• _Source document_
By Laura Williamson. The American Heart Association.

Good – or bad – heart health begins now

Habits and lifestyle behaviors established in adolescence – such as staying physically active and eating a healthy diet, or not – can put a person on a path toward good or bad cardiovascular health, say experts like pediatric cardiologist Dr. Teresa Lee.

Studies have shown that atherosclerosis, the hardening of the arteries due to plaque buildup, can begin to develop as early as adolescence. Hardened, or narrowed, arteries block blood flow and can lead to heart attacks, strokes or other problems later in life. An unhealthy diet, smoking, a sedentary lifestyle, obesity and being overweight can contribute to high cholesterol, a major risk factor for atherosclerosis, heart disease and stroke.

Listen to your heart

While most teens will have healthy hearts, it's important to notice signs or symptoms that something could be amiss – and speak to someone about it, Lee said.

For example, "if there's ever something you were able to do that all of a sudden you are unable to do," that could signal a problem, she said. "You are your best predictor of when things are off."

Pregnancy can affect your heart

"Pregnancy is a big stress for anybody, and it's a big stress especially on the heart," Lee said.

Pregnant teens can be at high risk for preeclampsia, a condition that can cause very high blood pressure.

Pregnancy can be especially problematic if a teen has an underlying congenital heart defect or cardiovascular risk factors, such as high blood pressure or obesity, which can lead to pregnancy complications.

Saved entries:
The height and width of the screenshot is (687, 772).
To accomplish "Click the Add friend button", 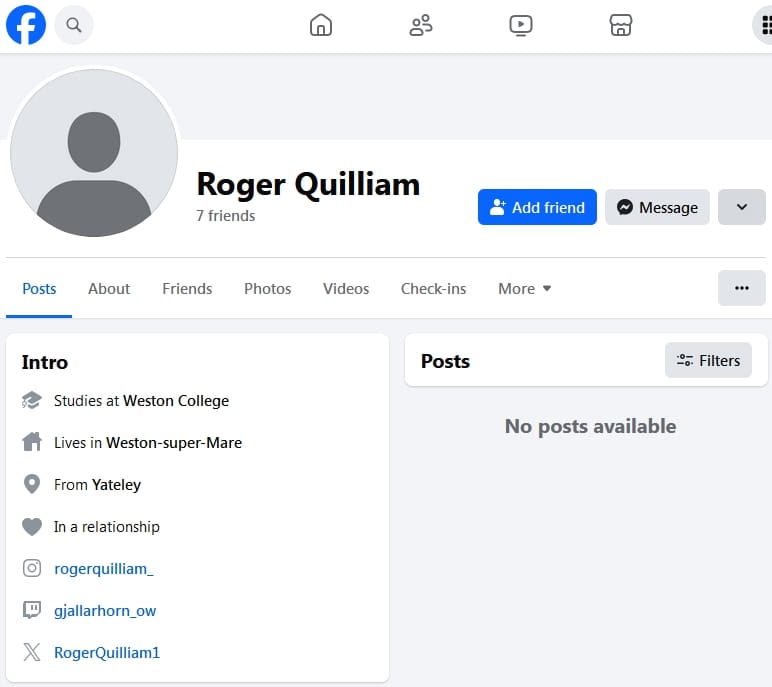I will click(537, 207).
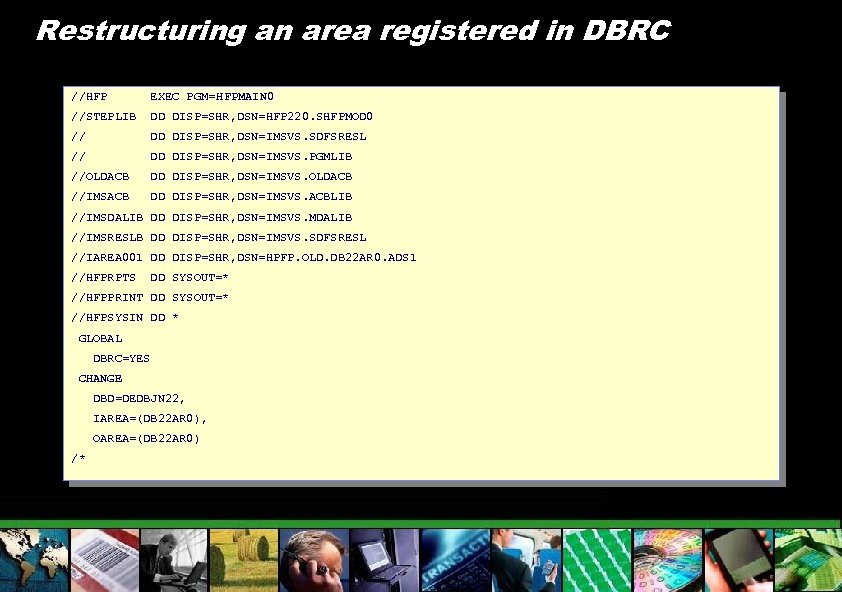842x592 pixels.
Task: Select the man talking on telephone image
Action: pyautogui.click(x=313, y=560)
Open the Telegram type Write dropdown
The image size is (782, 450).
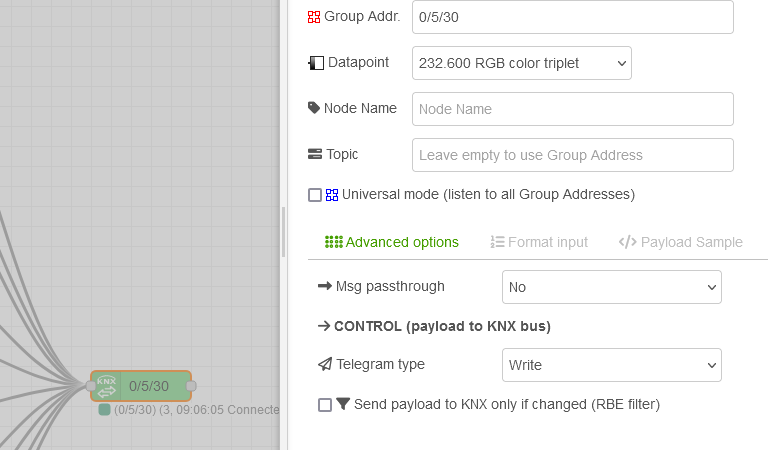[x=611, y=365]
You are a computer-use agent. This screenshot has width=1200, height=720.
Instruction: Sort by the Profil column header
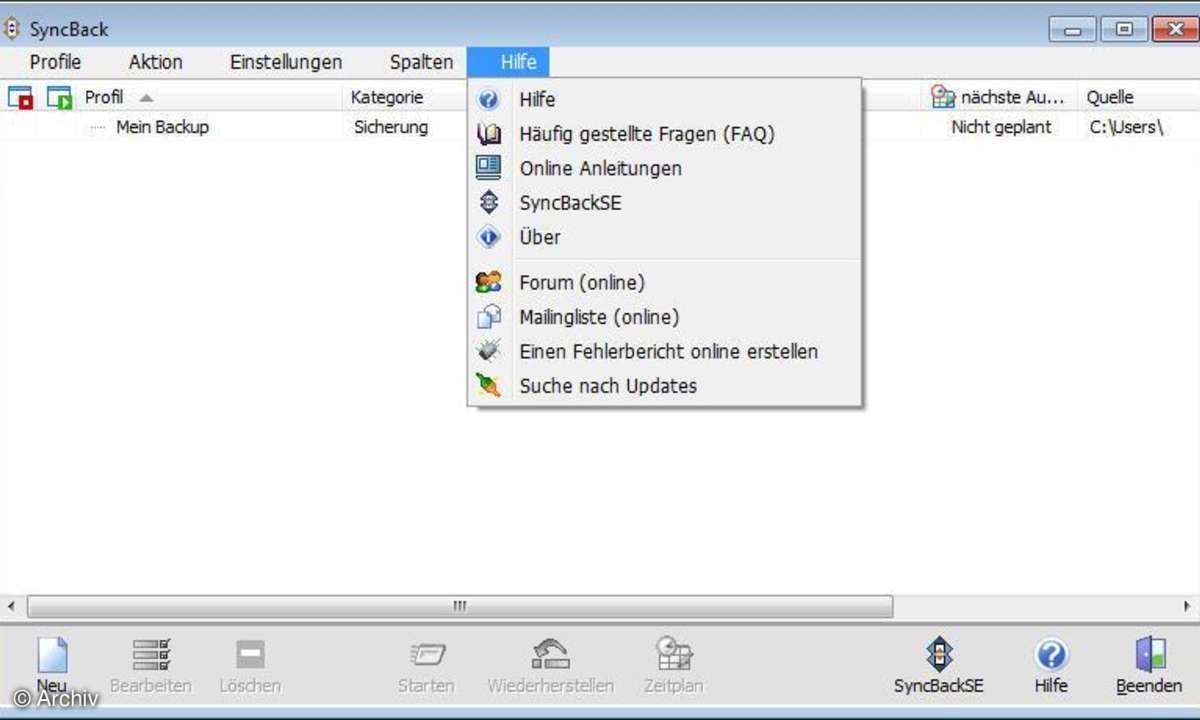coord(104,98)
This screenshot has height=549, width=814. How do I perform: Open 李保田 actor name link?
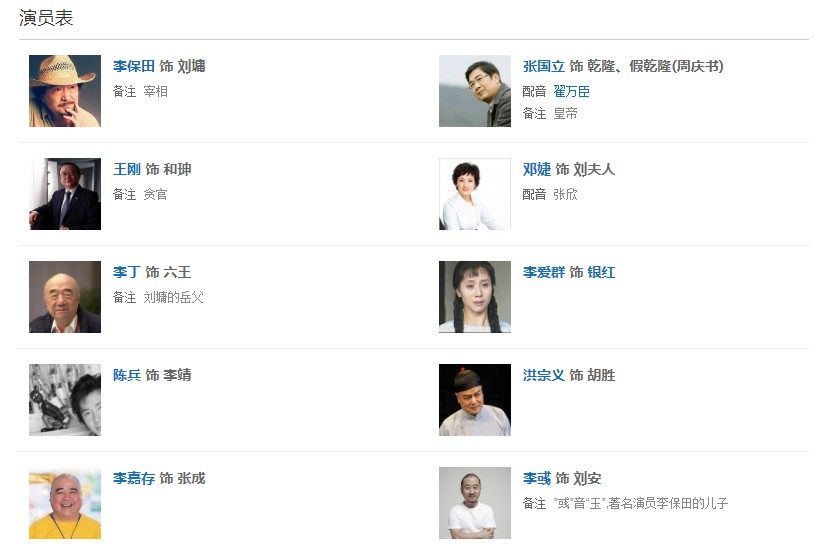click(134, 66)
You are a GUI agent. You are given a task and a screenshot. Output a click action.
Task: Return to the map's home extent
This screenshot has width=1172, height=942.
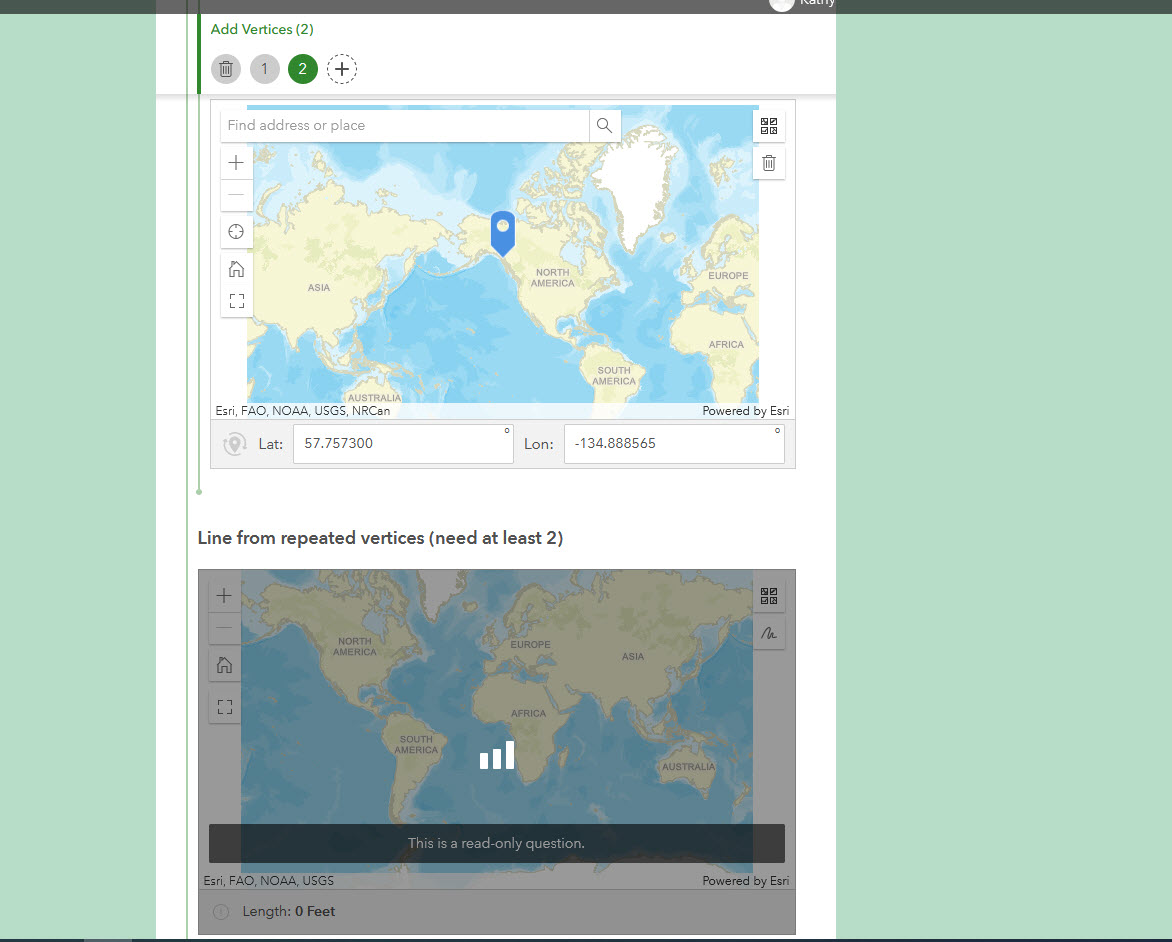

• _Tasks and exercises_
[A] List every factor that the article on teen heart health says can contribute to high cholesterol.
[B] Do these statements agree with the article on teen heart health? Answer yes or no for each, quoting the words that decide it.
(i) Atherosclerosis can start developing during adolescence.
(ii) Lee said most teens will have unhealthy hearts.
(iii) Preeclampsia is a condition that can cause very low blood pressure.
[C] Write the next part of the article on teen heart health, picking up after its final sentence.

• _Written answers_
[A]
- An unhealthy diet
- Smoking
- A sedentary lifestyle
- Obesity
- Being overweight

[B]
(i) Yes: "can begin to develop as early as adolescence"
(ii) No: "While most teens will have healthy hearts"
(iii) No: "a condition that can cause very high blood pressure"

[C]
Some things may feel like heart problems, but aren't

A rapid heartbeat could be a sign of heart trouble, but it might not be, Simms-Cendan said. It could be a sign of anxiety, which has increased in prevalence among teens and adolescents since the start of the COVID-19 pandemic in 2020.

"When teens have anxiety, their heart races," she said. "This feels frightening, but if their heart is healthy, they are not in danger."

Parents can play an important role

Talking to teenagers about heart health can be challenging for parents. But if they want their kids to practice healthy habits, the first thing they should do is lead by example, Lee and Simms-Cendan said.

"Teenagers are not always receptive to hearing advice or critiques about eating or sleeping habits from the adults in their life," Lee said. "Honestly, I think one of the best things parents can do is mirror a healthy lifestyle and healthy choices."